Using symbolic and incongruous collective social imagery, I construct and deconstruct the cultural and social consequences of migration and displacement of people over time. I depict segmented aspects of the displaced “body,” fragmented geographically and culturally by trauma, politics, social disparities, idealism, and sentimentality. I am drawn to the flatness of the canvas as well as film, not willing to show depth instead unified on a single plane. Picture plane layering offers the setting, where I merge iconic or traditional imagery and cultural symbols to convey the exploits of misguided societal dogma upon the unassuming “other”.
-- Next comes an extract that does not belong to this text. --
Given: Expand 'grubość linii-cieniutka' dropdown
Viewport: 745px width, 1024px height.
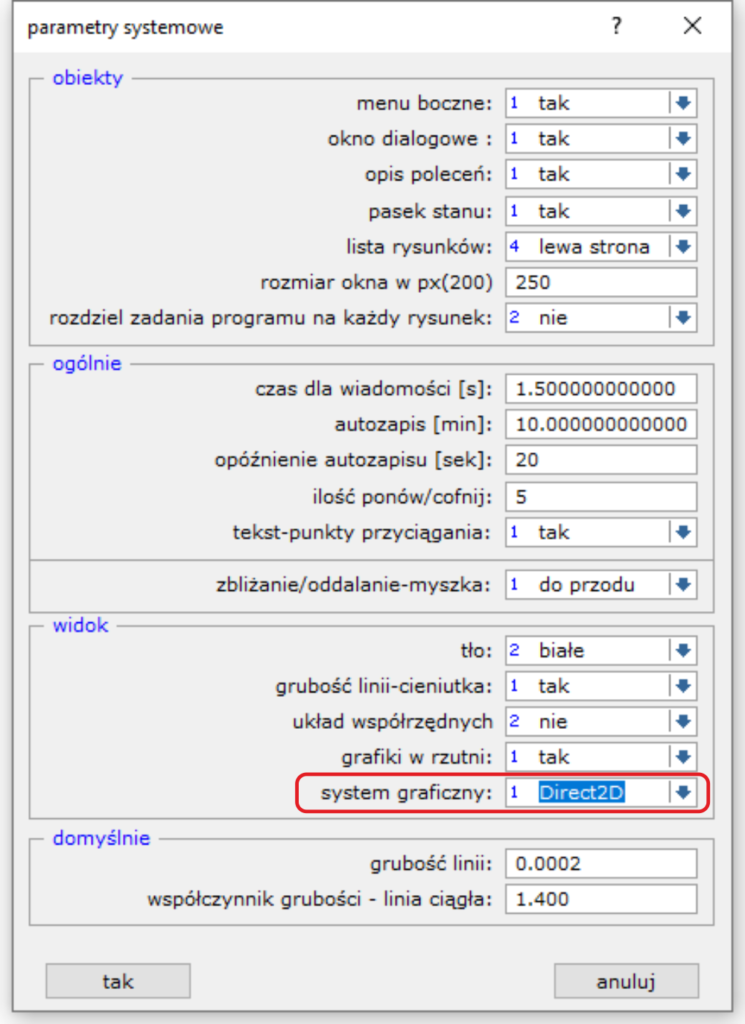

My mixed media paintings (acrylic, pencil, crayon, charcoal, spray paint, photo transfers), and experimental films are devised to reflect the fragmented, unfinished, effaced, and worn, from such subtleties as imperfect lines and shapes, to scrapping, tearing, and defacement. Processes used upon a given imagery to depict lives deceived, manipulated, shattered and lost. I use symbolic imagery and motifs found in pagan artifacts, and traditional signs in medieval and renaissance art to show spheres of the spirit.
My last major solo at Fig Tree Gallery was ‘Other Pieces.’ It was based on the paths of migrants and the search for their homeland, namely, the post-WWII repatriation to Soviet Armenia and the deceptive aspects of the journey.